(Pixel coordinate grounding data)

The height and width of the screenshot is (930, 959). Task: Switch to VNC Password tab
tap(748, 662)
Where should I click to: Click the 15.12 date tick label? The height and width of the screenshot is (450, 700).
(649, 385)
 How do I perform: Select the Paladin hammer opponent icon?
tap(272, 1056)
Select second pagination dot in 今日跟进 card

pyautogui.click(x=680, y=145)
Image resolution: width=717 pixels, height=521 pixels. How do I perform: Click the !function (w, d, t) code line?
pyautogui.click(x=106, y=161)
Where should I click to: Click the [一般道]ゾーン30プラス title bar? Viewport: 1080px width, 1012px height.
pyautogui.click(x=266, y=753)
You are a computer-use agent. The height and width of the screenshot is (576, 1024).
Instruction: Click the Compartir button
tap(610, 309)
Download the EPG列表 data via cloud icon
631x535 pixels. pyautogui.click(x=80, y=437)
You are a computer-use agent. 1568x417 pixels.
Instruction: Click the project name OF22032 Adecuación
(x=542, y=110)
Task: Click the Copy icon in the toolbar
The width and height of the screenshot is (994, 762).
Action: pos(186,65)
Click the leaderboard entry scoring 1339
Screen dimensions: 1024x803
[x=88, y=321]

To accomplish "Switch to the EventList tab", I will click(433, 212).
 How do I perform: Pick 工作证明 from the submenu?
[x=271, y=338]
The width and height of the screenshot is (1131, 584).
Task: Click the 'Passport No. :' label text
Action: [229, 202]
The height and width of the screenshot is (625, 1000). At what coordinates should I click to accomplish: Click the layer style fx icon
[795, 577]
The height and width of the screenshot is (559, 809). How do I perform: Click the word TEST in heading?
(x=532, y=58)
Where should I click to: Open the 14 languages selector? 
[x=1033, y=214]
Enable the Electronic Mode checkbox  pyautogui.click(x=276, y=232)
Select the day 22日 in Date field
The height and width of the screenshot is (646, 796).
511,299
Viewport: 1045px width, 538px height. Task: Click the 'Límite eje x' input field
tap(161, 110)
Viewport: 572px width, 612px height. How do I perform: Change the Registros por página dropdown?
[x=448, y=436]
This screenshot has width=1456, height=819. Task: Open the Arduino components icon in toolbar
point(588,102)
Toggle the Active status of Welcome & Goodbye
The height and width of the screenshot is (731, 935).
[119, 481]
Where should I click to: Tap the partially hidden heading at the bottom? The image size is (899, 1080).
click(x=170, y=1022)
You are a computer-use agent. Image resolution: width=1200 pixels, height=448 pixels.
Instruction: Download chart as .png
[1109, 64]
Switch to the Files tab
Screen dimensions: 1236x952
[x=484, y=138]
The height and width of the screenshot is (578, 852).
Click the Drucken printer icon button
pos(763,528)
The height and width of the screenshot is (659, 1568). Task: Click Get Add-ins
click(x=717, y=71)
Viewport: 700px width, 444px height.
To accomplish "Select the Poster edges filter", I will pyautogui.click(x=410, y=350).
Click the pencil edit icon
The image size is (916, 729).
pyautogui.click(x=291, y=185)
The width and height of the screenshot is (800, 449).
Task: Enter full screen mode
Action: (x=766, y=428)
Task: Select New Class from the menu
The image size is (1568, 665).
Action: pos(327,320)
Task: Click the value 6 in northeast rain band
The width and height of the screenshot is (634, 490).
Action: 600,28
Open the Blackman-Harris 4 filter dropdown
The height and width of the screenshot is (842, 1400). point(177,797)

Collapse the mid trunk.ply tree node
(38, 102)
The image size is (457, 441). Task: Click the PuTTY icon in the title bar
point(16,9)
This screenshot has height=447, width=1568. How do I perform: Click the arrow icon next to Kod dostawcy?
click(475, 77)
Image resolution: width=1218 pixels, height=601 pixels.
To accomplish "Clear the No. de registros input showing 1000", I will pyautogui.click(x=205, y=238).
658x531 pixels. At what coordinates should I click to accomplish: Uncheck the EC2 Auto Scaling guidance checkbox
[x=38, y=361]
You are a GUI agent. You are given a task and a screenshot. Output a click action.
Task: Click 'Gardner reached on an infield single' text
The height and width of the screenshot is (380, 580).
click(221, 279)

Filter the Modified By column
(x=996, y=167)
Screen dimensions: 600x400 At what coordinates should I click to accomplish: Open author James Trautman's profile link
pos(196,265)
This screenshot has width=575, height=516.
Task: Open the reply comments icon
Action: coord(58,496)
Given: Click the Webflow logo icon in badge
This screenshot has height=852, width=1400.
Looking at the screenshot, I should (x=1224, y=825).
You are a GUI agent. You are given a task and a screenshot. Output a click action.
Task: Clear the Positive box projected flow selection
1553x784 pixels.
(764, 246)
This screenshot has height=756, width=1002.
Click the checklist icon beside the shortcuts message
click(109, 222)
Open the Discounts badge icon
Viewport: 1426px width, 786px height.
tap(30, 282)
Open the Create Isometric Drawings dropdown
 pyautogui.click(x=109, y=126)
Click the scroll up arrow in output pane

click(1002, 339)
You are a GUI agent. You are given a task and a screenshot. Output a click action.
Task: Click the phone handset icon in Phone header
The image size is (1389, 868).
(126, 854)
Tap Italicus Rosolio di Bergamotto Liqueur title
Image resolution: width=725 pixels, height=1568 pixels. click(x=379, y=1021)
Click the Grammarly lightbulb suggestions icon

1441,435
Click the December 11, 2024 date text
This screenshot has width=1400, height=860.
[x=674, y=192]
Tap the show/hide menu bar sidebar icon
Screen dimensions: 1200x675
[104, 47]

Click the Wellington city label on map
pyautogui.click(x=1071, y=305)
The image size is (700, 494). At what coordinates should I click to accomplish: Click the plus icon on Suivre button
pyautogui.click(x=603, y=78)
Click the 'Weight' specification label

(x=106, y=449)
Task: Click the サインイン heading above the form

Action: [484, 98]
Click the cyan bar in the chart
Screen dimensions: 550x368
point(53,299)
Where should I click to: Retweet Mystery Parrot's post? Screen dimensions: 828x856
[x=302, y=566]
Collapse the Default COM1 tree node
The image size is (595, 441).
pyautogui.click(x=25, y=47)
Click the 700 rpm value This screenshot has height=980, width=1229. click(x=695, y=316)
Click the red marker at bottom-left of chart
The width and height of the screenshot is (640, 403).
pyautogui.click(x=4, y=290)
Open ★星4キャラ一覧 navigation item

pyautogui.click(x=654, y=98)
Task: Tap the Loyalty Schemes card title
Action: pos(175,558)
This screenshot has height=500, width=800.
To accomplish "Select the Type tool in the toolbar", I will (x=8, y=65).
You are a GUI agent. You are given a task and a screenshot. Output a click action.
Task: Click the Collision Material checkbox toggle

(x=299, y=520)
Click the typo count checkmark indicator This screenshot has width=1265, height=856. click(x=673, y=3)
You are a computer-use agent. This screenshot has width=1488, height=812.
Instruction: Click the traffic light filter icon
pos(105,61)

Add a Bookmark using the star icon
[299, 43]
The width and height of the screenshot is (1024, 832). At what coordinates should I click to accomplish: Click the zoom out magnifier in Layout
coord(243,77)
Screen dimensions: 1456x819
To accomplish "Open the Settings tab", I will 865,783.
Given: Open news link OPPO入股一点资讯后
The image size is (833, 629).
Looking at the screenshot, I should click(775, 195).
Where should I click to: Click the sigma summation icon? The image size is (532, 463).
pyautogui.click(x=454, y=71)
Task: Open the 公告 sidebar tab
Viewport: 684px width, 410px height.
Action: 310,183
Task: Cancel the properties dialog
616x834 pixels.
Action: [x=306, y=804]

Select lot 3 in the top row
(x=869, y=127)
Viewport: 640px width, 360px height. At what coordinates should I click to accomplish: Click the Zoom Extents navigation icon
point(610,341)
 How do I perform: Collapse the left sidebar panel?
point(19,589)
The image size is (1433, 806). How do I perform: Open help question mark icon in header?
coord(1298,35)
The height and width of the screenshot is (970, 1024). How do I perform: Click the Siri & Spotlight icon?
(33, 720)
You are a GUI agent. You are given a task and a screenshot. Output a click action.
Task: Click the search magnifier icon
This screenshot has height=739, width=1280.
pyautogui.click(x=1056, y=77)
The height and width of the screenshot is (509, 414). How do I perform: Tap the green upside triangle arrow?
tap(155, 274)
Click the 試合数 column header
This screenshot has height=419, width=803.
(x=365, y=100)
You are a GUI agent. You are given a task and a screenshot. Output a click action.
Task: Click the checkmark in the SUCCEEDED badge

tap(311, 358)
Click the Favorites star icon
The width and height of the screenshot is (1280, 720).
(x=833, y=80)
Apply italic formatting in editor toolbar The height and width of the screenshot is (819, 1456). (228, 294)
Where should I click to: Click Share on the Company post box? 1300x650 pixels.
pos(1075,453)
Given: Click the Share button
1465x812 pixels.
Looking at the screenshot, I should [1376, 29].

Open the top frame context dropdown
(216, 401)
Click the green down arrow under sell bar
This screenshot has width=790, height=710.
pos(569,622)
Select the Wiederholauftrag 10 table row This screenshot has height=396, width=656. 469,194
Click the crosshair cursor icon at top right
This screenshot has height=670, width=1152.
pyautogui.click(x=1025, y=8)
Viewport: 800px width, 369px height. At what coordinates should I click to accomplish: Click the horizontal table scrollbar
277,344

■ Your task: Using the data above, repeat exactly the lines that begin at the line with "Where should I click to: Retweet" and end at the line with "Click the red marker at bottom-left of chart", both ends included.

■ Response to this task:
Where should I click to: Retweet Mystery Parrot's post? Screen dimensions: 828x856
[x=302, y=566]
Collapse the Default COM1 tree node
The image size is (595, 441).
pyautogui.click(x=25, y=47)
Click the 700 rpm value This screenshot has height=980, width=1229. click(x=695, y=316)
Click the red marker at bottom-left of chart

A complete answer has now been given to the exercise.